Corresponding author:
Antonio Maria Calafiore, MD
Deaprtment of Cardiovascular Diseases
Largo Agostino Gemelli 1, 86100 Campobasso, Italy
Tel: +39 0874 312403
e-mail: am.calafiore@gmail.com
Use of artificial chordae (AC) to correct the prolapse of anterior leaflet (AL) due to chordal elongation or rupture, is a method that is widely recognized as the best solution for a complex pathology. Chordal transposition was first proposed1, followed by edge-to-edge2. Over time, the application of artificial chordae tendinae, proposed by Frater et al3, found progressively the favor of the scientific community. However, it was perceived initially as a difficult operation, as there was not an accepted technique to obtain the correct length of the new chordae. With time, many strategies were published and results were so good that recent papers reported that AC use for AL provided similar results than isolated PL prolapse4,5.
Nasso et al6 proposed a new technique to adjust the correct length of the AC. The Authors have to be congratulated for the development of a simple strategy, easy to apply. However, a few considerations have to be done. The papillary muscles are relaxed in diastole and the distance between their tips and the mitral annulus can be different, in these conditions, from the distance present in the working heart7. This different position can cause, as in strategy proposed by the Authors, the length of the AC to be shorter than needed. But the problem of the correct length of the artificial chordae is perhaps even more complicated. We described two techniques, based on opposite principles, that clinically worked both well.
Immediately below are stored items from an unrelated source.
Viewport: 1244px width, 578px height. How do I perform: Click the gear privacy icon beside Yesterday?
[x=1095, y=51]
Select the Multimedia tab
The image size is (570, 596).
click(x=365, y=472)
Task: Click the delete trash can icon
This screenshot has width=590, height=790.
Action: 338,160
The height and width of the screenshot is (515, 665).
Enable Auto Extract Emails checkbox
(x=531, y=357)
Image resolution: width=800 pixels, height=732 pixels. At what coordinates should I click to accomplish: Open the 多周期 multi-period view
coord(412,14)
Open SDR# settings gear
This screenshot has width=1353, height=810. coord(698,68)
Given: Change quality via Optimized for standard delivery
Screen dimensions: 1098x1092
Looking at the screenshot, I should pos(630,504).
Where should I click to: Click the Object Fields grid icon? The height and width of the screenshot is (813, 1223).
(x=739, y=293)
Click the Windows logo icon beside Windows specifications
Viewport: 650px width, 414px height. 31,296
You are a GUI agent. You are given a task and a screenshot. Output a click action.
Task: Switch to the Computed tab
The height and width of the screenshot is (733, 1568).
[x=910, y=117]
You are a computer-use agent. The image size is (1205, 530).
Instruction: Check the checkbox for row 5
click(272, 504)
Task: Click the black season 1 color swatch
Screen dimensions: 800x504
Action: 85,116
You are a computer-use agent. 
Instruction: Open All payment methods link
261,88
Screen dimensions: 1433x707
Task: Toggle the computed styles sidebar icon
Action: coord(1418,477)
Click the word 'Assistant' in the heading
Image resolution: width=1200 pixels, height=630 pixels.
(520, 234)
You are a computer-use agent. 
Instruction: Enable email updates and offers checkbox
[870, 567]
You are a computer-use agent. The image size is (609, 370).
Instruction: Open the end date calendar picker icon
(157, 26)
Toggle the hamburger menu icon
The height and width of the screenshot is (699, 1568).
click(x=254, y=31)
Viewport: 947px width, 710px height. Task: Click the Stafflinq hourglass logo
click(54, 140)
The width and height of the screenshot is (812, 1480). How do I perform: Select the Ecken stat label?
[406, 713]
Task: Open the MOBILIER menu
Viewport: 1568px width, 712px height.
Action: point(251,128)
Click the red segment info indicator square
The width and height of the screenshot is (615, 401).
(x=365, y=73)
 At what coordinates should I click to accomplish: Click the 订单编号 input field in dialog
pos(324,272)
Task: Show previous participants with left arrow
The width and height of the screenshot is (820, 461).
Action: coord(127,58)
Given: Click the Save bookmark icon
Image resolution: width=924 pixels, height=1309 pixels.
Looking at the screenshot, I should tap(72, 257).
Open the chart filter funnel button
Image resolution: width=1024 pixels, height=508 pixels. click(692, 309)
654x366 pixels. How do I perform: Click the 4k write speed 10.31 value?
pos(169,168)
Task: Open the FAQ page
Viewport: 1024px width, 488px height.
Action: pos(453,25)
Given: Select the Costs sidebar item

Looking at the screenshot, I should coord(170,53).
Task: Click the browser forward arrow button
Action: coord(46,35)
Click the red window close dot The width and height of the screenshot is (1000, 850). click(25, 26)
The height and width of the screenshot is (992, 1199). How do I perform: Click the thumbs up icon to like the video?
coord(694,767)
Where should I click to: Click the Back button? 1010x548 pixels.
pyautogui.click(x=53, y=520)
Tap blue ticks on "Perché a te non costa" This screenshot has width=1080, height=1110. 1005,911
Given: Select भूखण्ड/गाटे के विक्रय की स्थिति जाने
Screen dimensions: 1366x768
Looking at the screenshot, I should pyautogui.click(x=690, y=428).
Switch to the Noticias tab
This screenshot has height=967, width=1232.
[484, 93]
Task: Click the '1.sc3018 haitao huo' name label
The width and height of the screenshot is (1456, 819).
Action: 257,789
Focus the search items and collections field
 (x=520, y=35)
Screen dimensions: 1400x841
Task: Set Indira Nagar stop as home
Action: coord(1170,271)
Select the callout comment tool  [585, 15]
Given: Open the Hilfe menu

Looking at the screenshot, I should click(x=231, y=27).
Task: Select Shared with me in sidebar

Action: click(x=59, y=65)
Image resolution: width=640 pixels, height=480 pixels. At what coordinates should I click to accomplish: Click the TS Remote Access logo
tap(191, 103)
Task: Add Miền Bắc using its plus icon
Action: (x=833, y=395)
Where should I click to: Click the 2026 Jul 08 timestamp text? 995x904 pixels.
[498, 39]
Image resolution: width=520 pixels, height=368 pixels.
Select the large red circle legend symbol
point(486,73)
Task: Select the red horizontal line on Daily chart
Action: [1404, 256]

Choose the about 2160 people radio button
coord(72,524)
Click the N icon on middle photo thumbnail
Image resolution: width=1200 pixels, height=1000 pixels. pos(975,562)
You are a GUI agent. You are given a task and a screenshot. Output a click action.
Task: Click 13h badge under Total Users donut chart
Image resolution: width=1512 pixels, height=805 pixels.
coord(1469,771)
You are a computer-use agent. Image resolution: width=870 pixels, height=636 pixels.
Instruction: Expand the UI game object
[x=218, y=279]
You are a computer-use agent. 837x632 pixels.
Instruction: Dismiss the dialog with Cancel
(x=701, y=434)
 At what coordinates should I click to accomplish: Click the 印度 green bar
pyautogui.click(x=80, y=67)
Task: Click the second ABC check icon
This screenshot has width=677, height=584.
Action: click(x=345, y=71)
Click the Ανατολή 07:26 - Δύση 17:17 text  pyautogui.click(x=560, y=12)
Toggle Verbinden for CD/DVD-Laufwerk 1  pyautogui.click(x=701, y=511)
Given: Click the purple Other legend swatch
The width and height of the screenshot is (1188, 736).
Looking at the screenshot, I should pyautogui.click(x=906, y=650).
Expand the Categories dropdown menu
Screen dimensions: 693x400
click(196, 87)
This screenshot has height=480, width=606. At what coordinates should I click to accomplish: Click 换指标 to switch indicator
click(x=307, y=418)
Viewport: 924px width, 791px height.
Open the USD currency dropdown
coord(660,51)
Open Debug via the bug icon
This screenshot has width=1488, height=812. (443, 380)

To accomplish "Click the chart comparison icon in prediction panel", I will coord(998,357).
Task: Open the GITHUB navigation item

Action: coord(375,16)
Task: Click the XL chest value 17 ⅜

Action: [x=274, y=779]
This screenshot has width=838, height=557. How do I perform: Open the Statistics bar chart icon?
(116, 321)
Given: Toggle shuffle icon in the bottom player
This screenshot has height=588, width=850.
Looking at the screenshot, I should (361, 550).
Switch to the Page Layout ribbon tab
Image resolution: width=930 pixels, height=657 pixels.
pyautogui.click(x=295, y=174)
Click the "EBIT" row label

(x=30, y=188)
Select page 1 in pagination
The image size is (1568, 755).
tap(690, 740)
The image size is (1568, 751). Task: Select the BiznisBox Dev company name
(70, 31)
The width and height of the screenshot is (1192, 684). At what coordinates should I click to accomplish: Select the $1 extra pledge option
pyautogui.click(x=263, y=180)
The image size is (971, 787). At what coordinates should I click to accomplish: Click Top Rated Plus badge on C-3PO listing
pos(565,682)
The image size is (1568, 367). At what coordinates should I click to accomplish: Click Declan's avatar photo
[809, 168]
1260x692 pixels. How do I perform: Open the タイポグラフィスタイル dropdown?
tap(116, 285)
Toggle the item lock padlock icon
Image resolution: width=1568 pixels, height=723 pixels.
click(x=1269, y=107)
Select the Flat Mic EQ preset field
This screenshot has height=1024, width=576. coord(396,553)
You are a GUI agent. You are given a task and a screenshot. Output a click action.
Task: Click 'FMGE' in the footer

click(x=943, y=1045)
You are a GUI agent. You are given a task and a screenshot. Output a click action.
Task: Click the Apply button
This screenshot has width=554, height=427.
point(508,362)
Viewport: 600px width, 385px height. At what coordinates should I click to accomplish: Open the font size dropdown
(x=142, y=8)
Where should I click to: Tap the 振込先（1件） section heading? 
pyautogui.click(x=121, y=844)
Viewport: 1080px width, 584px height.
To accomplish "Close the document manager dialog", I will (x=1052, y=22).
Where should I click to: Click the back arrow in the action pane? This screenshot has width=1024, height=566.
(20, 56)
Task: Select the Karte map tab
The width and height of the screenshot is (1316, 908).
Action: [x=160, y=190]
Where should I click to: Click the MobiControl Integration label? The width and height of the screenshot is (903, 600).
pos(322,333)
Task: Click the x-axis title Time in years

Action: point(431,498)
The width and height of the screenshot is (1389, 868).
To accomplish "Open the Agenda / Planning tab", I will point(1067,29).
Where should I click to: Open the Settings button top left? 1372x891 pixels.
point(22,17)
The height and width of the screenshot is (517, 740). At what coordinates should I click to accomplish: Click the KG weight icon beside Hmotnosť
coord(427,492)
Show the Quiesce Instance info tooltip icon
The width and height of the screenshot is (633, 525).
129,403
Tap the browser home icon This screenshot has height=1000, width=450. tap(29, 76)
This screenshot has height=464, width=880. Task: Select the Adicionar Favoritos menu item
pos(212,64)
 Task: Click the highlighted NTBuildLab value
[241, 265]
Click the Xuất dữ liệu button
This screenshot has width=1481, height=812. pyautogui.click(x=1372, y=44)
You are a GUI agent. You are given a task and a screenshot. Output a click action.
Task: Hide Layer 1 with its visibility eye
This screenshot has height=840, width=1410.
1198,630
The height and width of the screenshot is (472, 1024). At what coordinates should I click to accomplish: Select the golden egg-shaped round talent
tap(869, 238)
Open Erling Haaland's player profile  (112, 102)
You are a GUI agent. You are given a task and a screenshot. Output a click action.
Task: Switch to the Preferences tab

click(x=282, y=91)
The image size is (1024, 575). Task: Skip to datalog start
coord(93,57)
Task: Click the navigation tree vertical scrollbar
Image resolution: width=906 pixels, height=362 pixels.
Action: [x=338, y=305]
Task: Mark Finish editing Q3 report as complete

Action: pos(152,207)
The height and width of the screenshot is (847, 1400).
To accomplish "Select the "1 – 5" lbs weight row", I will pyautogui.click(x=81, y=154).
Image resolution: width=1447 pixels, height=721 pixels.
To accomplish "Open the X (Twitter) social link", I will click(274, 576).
In the first one8 the length of the artificial chordae was based on the length of the prolapsing chordae minus the distance between the annular plane and the tip of the anterior leaflet positioned in the left atrium. In the second one9 the artificial chordae were 5 mm longer than the prolapsing chordae. The concepts of these techniques are totally opposite, but both were working well. Whereas the first method is more anatomic, the second one includes a factor that can be, in our opinion, important. Artificial chordae are not extensible, whereas native chordae are. Chordae are based on highly crimped collagen fibers, that, during systole, increase their period (the distance between the initial and final point of a wave) and, consequently, increase their length. This happens every single heartbeat. When the mitral area is covered only by the anterior leaflet, the coaptation length is long and 2-3 mm more or less are not influent. When both leaflets move, the length of the artificial chordae can make the difference between a good and a failed repair.
We are waiting for the long term echocardiographic results of the technique described by Nasso et al6, that, for its simplicity, can find huge diffusion. Many techniques are described in the literature10, all of them supported by good results, as that one described by the Authors. Perhaps it is necessary to be more openminded and to accept the concept that, any technique we use, can work and that mistakes in choosing the correct length can be forgiven if the coaptation length is long. It seems that all the roads lead to Rome!